Goorjian calls time on Boomers reign after Paris exit

Goorjian calls time on Boomers reign after Paris exit

Boomers great Andrew Bogut has urged Basketball Australia to go “open slather” after departing coach Brian Goorjian defended his calls in the wake of their historic Paris Olympics defeat.

Goorjian confirmed he is stepping down after the Boomers failed in their Olympics medal hunt, exiting at the quarter-final stage in a heartbreaking 95-90 overtime defeat to a Nikola Jokic-inspired Serbia.

It was the biggest comeback in Olympic basketball history and accented a 1-4 campaign where the team was exposed by NBA stars in losses to Canada, Greece and Serbia.

Goorjian’s non-selection of Matisse Thybulle had sparked widespread, continued outrage from fans while his limited use of five-time Games veteran Joe Ingles and NBA center Duop Reath in Paris also raised eyebrows.

Basketball Australia was also forced to deny a rift among players that stemmed from those selections.

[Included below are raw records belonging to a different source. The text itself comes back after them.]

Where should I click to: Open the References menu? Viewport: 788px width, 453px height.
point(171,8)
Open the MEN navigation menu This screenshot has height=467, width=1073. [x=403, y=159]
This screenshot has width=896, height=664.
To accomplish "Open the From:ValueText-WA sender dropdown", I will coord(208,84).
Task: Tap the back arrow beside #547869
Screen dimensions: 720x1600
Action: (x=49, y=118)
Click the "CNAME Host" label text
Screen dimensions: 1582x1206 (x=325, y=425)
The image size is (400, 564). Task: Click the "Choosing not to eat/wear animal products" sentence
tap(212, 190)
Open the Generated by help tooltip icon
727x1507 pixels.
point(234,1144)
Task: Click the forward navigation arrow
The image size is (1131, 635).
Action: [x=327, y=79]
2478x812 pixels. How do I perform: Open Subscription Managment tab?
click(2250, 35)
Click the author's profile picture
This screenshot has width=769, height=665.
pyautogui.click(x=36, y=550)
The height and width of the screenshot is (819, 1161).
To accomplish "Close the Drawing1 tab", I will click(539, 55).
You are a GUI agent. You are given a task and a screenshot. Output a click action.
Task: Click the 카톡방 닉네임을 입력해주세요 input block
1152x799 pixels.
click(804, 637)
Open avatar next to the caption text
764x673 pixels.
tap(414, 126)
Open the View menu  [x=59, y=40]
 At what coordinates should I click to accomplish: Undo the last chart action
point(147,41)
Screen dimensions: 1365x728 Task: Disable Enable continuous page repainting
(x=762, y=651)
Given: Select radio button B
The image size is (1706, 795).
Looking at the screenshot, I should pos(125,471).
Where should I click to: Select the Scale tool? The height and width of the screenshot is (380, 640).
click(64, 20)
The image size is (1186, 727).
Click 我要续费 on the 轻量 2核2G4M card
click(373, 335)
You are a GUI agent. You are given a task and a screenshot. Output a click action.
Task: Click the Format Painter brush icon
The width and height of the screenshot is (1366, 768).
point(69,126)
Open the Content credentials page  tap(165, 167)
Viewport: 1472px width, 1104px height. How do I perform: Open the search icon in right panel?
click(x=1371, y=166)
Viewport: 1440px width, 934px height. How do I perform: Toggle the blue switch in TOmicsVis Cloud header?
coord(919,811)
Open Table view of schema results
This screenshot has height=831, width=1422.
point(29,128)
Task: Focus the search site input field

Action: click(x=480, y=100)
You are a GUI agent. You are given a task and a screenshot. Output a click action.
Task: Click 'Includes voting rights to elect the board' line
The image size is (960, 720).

“You don’t have to be Blind Freddy to see what’s going on, what people are saying,” Goorjian said.

“I’m proud of what I’ve done for the Boomers… 16 years of my life.

“We got one (medal, bronze in Tokyo) and had to make a decision, do you want to start over, knowing you’re going to take some punches?

“I thought it was courageous. We had a happy team, no bad blood.”

He defended his non-use of Ingles, who played less than three minutes all tournament.

“The worst teams I’ve seen in this when you have three guys sitting on the bench, say three NBA players… people say, ‘Why don’t you have this guy, he’s a better player?.’

“Yeah, he’s going to play seven minutes. How’s that?

“He was tremendous and I needed him after the World Cup on the bench.”

Brian Goorjian had two stints as Boomers coach and says he’ll leave “feeling proud.” (James Ross/AAP PHOTOS)

Goorjian led the Boomers to four Olympic tournaments in his two stints as head coach, from 2002-08 and 2020-24.

His Boomers exit is signals a changing of the guard, with veteran trio Patty Mills, Joe Ingles and Matthew Dellavedova all unlikely to be involved in the next World Cup and Olympic campaigns.

NBA star Josh Giddey is poised to take the reins as the Boomers’ next on-court leader.

“Was pretty stern on giving the young guys an opportunity…kept my mouth shut and coached,” he said of his regeneration attempts.

“I just think we’re going to be throwing punches for a long time.”

Goorjian will now turn his eye to the NBL after signing a three-year deal to return to the Sydney Kings, who he led to three consecutive titles from 2003 to 2005.

Basketball Australia will consider whether to appoint a full-time replacement for Goorjian or potentially a fly-in, fly-out NBA coach who combines their day-to-day role with the national team job.

Former Boomers and NBA center Bogut, who described their second half rotations against Serbia as a “train wreck” as the coach searched for a fix, warned against the part-time option.

“From a sustainability of a national team program, you want someone who probably knows the Australian system a little bit better and the way things run over here,” Bogut said on NBL Media’s The Gold Standard podcast.

“I would go open slather. Basketball Australia needs to start from zero, start with a pool of maybe 10 to 15 (candidates), narrow that down to five and then have your hardcore interviews.”